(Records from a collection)
################
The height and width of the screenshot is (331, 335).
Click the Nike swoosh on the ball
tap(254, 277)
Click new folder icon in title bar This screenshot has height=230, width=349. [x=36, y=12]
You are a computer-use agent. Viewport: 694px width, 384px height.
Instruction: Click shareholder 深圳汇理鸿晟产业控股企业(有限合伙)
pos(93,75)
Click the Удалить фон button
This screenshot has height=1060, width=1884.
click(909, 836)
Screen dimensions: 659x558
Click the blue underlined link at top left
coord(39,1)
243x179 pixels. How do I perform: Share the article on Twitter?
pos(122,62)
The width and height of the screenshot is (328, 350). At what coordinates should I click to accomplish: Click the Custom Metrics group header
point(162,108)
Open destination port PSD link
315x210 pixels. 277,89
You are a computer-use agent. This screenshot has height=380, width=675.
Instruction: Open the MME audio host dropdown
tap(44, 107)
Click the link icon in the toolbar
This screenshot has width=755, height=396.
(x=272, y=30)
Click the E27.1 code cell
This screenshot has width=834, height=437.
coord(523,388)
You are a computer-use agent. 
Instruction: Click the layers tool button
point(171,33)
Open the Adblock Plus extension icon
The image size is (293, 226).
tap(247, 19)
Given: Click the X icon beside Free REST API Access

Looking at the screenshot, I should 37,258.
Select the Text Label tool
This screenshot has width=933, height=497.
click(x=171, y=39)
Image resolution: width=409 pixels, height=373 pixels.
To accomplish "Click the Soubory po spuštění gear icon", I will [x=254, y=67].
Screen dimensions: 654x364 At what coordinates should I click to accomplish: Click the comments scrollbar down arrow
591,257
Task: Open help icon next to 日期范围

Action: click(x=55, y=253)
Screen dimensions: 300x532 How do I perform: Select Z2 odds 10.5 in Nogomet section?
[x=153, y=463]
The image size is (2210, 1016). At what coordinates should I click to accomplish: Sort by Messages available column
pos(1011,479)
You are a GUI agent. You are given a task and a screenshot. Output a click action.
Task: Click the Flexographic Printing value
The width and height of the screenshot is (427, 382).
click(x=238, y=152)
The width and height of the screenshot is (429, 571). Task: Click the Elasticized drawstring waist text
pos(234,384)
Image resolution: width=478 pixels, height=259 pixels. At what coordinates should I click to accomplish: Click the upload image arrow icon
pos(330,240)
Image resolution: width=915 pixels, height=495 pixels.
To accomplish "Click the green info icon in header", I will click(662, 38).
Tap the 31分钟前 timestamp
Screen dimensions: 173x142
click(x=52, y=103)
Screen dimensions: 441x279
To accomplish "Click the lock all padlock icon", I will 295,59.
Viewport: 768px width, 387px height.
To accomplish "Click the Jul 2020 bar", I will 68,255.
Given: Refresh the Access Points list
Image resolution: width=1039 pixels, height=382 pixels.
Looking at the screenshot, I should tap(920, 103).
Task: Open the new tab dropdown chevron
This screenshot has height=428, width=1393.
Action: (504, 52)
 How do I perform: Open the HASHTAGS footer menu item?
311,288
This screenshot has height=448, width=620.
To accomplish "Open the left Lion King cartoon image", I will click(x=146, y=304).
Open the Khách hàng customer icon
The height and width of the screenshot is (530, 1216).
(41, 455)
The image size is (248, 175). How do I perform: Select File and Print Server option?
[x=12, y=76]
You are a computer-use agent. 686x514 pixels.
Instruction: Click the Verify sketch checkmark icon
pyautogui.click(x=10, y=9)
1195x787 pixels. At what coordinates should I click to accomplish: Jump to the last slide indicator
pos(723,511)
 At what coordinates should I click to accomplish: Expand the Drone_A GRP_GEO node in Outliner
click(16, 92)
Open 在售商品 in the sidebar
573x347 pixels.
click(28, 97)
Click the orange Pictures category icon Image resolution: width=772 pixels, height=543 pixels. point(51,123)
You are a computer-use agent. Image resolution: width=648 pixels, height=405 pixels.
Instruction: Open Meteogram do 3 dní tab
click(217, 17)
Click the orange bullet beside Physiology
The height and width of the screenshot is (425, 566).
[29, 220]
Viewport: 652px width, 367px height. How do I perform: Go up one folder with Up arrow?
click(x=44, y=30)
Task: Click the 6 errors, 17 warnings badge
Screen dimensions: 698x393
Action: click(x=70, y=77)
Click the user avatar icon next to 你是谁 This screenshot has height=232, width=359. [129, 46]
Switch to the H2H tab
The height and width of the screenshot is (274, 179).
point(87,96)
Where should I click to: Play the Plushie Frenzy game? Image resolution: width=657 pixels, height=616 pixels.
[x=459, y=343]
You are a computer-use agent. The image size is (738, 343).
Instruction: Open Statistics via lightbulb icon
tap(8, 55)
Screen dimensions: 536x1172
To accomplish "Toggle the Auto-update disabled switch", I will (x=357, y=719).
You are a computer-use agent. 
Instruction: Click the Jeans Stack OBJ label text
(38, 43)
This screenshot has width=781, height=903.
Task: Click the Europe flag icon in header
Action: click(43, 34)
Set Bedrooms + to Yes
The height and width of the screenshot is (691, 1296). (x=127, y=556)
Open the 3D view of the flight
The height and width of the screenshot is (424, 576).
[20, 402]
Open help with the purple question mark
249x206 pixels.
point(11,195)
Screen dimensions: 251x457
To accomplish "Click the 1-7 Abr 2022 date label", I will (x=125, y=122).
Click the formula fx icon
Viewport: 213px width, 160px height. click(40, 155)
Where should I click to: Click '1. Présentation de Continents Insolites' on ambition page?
################
▶ **Set problem**:
Rewrite the material above with each instance of "computer-use agent" renamed to "desktop assistant", keeping everything else the same.

▶ **Final result**:
The height and width of the screenshot is (331, 335).
Click the Nike swoosh on the ball
tap(254, 277)
Click new folder icon in title bar This screenshot has height=230, width=349. [x=36, y=12]
You are a desktop assistant. Viewport: 694px width, 384px height.
Instruction: Click shareholder 深圳汇理鸿晟产业控股企业(有限合伙)
pos(93,75)
Click the Удалить фон button
This screenshot has height=1060, width=1884.
click(909, 836)
Screen dimensions: 659x558
Click the blue underlined link at top left
coord(39,1)
243x179 pixels. How do I perform: Share the article on Twitter?
pos(122,62)
The width and height of the screenshot is (328, 350). At what coordinates should I click to accomplish: Click the Custom Metrics group header
point(162,108)
Open destination port PSD link
315x210 pixels. 277,89
You are a desktop assistant. This screenshot has height=380, width=675.
Instruction: Open the MME audio host dropdown
tap(44, 107)
Click the link icon in the toolbar
This screenshot has width=755, height=396.
(x=272, y=30)
Click the E27.1 code cell
This screenshot has width=834, height=437.
coord(523,388)
You are a desktop assistant. 
Instruction: Click the layers tool button
point(171,33)
Open the Adblock Plus extension icon
The image size is (293, 226).
tap(247, 19)
Given: Click the X icon beside Free REST API Access

Looking at the screenshot, I should 37,258.
Select the Text Label tool
This screenshot has width=933, height=497.
click(x=171, y=39)
Image resolution: width=409 pixels, height=373 pixels.
To accomplish "Click the Soubory po spuštění gear icon", I will [x=254, y=67].
Screen dimensions: 654x364 At what coordinates should I click to accomplish: Click the comments scrollbar down arrow
591,257
Task: Open help icon next to 日期范围

Action: click(x=55, y=253)
Screen dimensions: 300x532 How do I perform: Select Z2 odds 10.5 in Nogomet section?
[x=153, y=463]
The image size is (2210, 1016). At what coordinates should I click to accomplish: Sort by Messages available column
pos(1011,479)
You are a GUI agent. You are given a task and a screenshot. Output a click action.
Task: Click the Flexographic Printing value
The width and height of the screenshot is (427, 382).
click(x=238, y=152)
The width and height of the screenshot is (429, 571). Task: Click the Elasticized drawstring waist text
pos(234,384)
Image resolution: width=478 pixels, height=259 pixels. At what coordinates should I click to accomplish: Click the upload image arrow icon
pos(330,240)
Image resolution: width=915 pixels, height=495 pixels.
To accomplish "Click the green info icon in header", I will click(662, 38).
Tap the 31分钟前 timestamp
Screen dimensions: 173x142
click(x=52, y=103)
Screen dimensions: 441x279
To accomplish "Click the lock all padlock icon", I will 295,59.
Viewport: 768px width, 387px height.
To accomplish "Click the Jul 2020 bar", I will 68,255.
Given: Refresh the Access Points list
Image resolution: width=1039 pixels, height=382 pixels.
Looking at the screenshot, I should tap(920, 103).
Task: Open the new tab dropdown chevron
This screenshot has height=428, width=1393.
Action: (504, 52)
 How do I perform: Open the HASHTAGS footer menu item?
311,288
This screenshot has height=448, width=620.
To accomplish "Open the left Lion King cartoon image", I will click(x=146, y=304).
Open the Khách hàng customer icon
The height and width of the screenshot is (530, 1216).
(41, 455)
The image size is (248, 175). How do I perform: Select File and Print Server option?
[x=12, y=76]
You are a desktop assistant. 686x514 pixels.
Instruction: Click the Verify sketch checkmark icon
pyautogui.click(x=10, y=9)
1195x787 pixels. At what coordinates should I click to accomplish: Jump to the last slide indicator
pos(723,511)
 At what coordinates should I click to accomplish: Expand the Drone_A GRP_GEO node in Outliner
click(16, 92)
Open 在售商品 in the sidebar
573x347 pixels.
click(28, 97)
Click the orange Pictures category icon Image resolution: width=772 pixels, height=543 pixels. point(51,123)
You are a desktop assistant. Image resolution: width=648 pixels, height=405 pixels.
Instruction: Open Meteogram do 3 dní tab
click(217, 17)
Click the orange bullet beside Physiology
The height and width of the screenshot is (425, 566).
[29, 220]
Viewport: 652px width, 367px height. How do I perform: Go up one folder with Up arrow?
click(x=44, y=30)
Task: Click the 6 errors, 17 warnings badge
Screen dimensions: 698x393
Action: click(x=70, y=77)
Click the user avatar icon next to 你是谁 This screenshot has height=232, width=359. [129, 46]
Switch to the H2H tab
The height and width of the screenshot is (274, 179).
point(87,96)
Where should I click to: Play the Plushie Frenzy game? Image resolution: width=657 pixels, height=616 pixels.
[x=459, y=343]
You are a desktop assistant. The image size is (738, 343).
Instruction: Open Statistics via lightbulb icon
tap(8, 55)
Screen dimensions: 536x1172
To accomplish "Toggle the Auto-update disabled switch", I will (x=357, y=719).
You are a desktop assistant. 
Instruction: Click the Jeans Stack OBJ label text
(38, 43)
This screenshot has width=781, height=903.
Task: Click the Europe flag icon in header
Action: click(43, 34)
Set Bedrooms + to Yes
The height and width of the screenshot is (691, 1296). (x=127, y=556)
Open the 3D view of the flight
The height and width of the screenshot is (424, 576).
[20, 402]
Open help with the purple question mark
249x206 pixels.
point(11,195)
Screen dimensions: 251x457
To accomplish "Click the 1-7 Abr 2022 date label", I will (x=125, y=122).
Click the formula fx icon
Viewport: 213px width, 160px height. click(40, 155)
Where should I click to: Click '1. Présentation de Continents Insolites' on ambition page?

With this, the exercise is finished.